There is far more unknown than known about B12 and its metabolism in the body. There are several vegetarian food sources of B12. While these sources may not be constant, it appears that they occur with sufficient frequency to supply the minute quantities of B12 that are needed by those who are not abusing their health. These include: wheat, soybeans, various common greens, olives, fruits, and many other foods that occasionally have B12 either in or on the food. Vitamin B12 has been found in roots and stems of tomatoes, cabbage, celery, kale, broccoli and leeks. It has been found in the leaves of kohlrabi. Seaweed and alfalfa contain B12 also. It is difficult to avoid vitamin B12. A further source of B12 is bacterial growth in the mouth (around the teeth and gums), in the nasopharynx, around the tonsils and tonsillar crypts, in the folds at the base of the tongue, and in the upper bronchial tree. Up to 0.5 micorograms daily can be obtained from this source. It's likely that this source alone will supply sufficient quantities of B12 for the small requirement that a pure vegetarian has, especially considering his low protein intake, which further reduces the need for B12. It has also been shown that some bacteria, which may colonize the small intestine of man, can synthesize considerable amounts of biologically active forms of the vitamin. The terminal ileum is principally involved in absorbing B12. Since bacteria can form B12 above the terminal ileum, and since intrinsic factor, which is needed for most rapid absorption, is found in the ileum, there can be adequate absorption of vitamin B12 produced from these bacteria in the ileum in healthy people.

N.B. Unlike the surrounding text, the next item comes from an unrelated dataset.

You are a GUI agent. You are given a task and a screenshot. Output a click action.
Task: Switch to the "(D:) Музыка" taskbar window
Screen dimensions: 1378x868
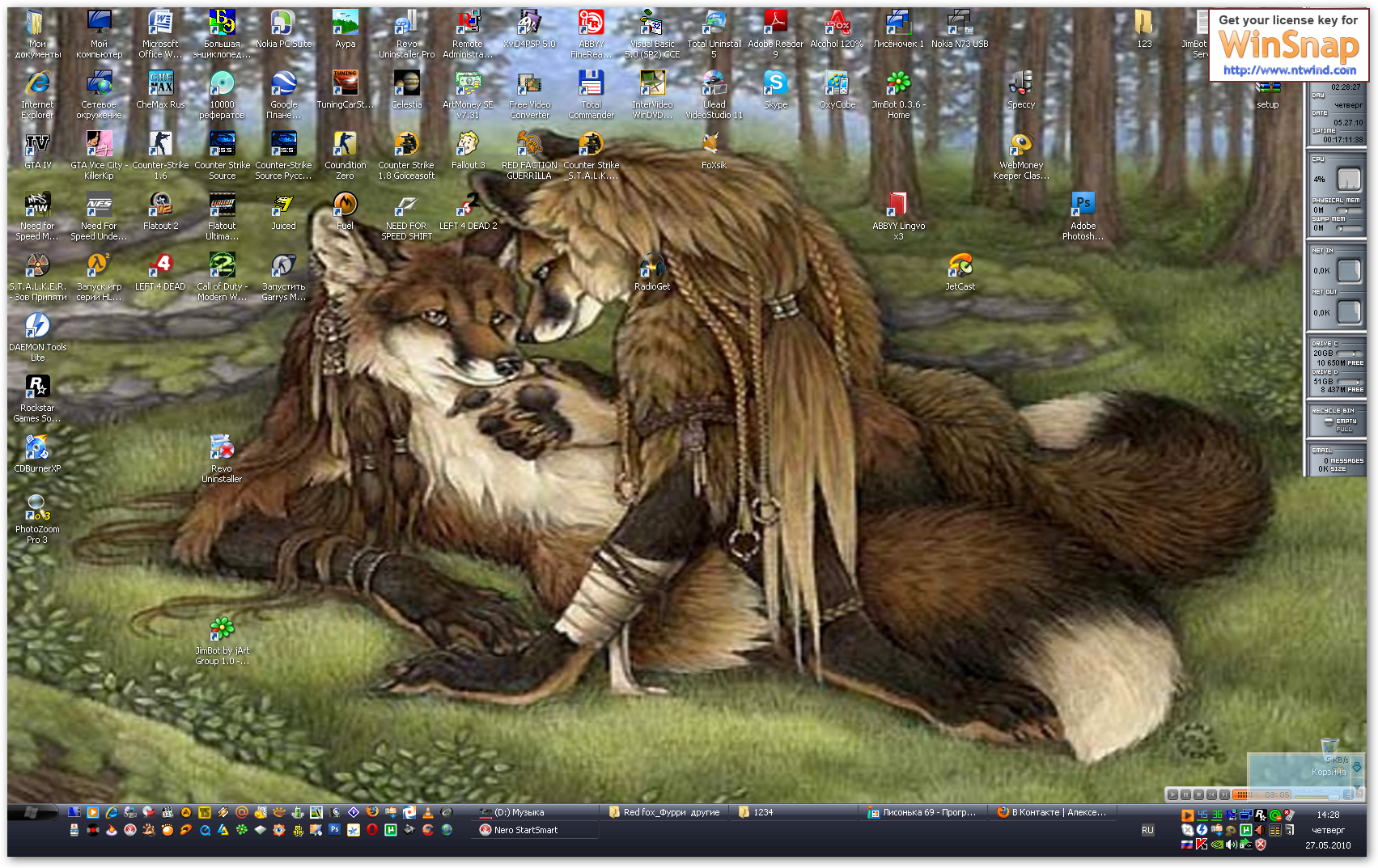click(x=535, y=812)
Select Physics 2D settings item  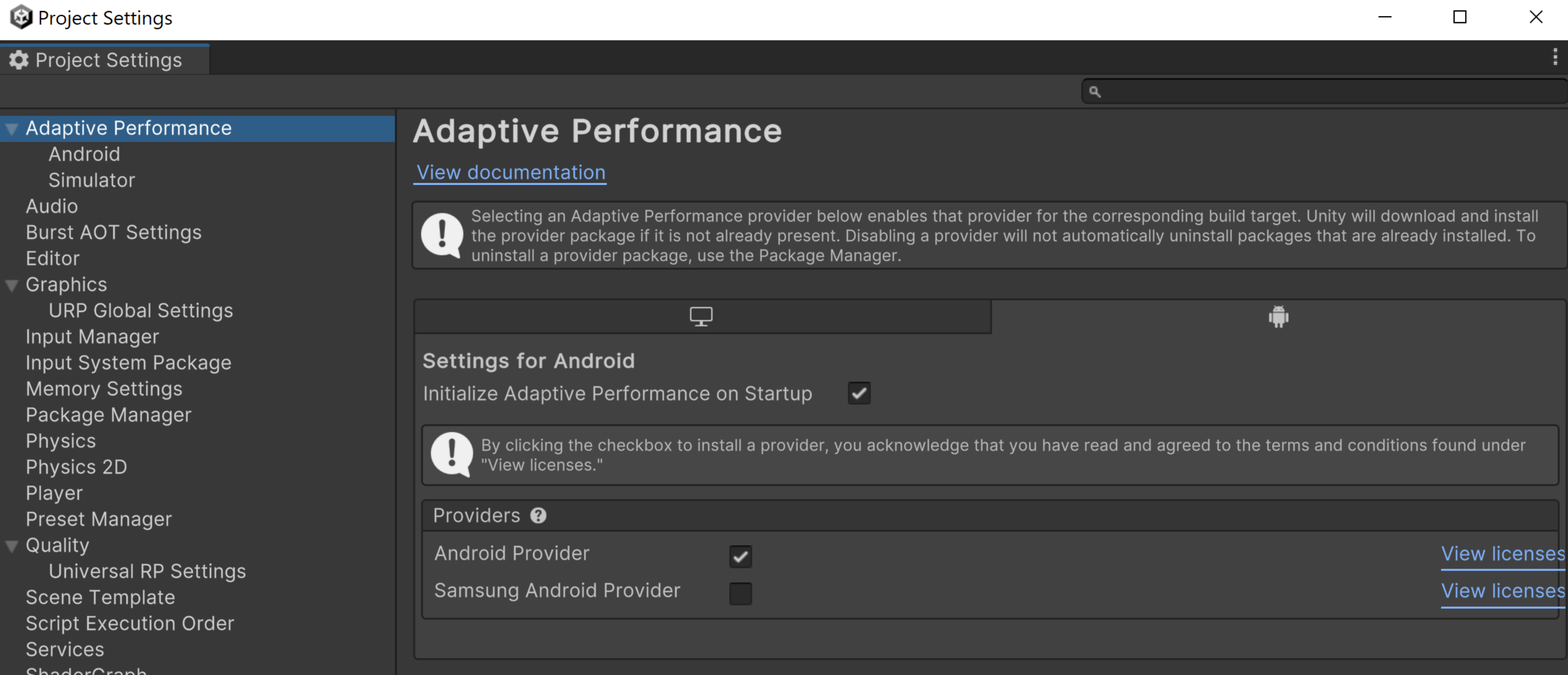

Individuals taking conventional diets need only about 0.1 micrograms of B12 per day even though conventional diets contain excess fat, animal protein and refined foods all of which increase the need for B12. True vegetarians require only 0.05 micrograms of B12 daily. An ounce of the roots of leeks, beets and other vegetables will provide 0.1 to 0.3 mcg. of B1, more than a day's supply. The routine use of vitamin B12 is not advised. Cases of increased cancer production in animals receiving high levels of B12 have been published. A group of French investigators reported a series of cases suggesting that B12 may stimulate multiplication of cancer cells and aggravate the disease. Patients with rheumatoid arthritis present serum B12 levels significantly higher than normal subjects. It is also known to be higher in patients with ulcerative colitis, leukemia and other serious illnesses. Breast-fed infants get only a tiny fraction of a microgram of B12 per day, even if their mothers are on a high intake. Yet, they can build neurological tissue, convert their hemoglobin from F to A type, and do other complex functions dependent on B12. Iron deficiency interferes with absorption of B12. Large doses of vitamin B1 can also destroy vitamin B12, as can the use of oral contraceptives. Lactose intolerance may increase B12 needs."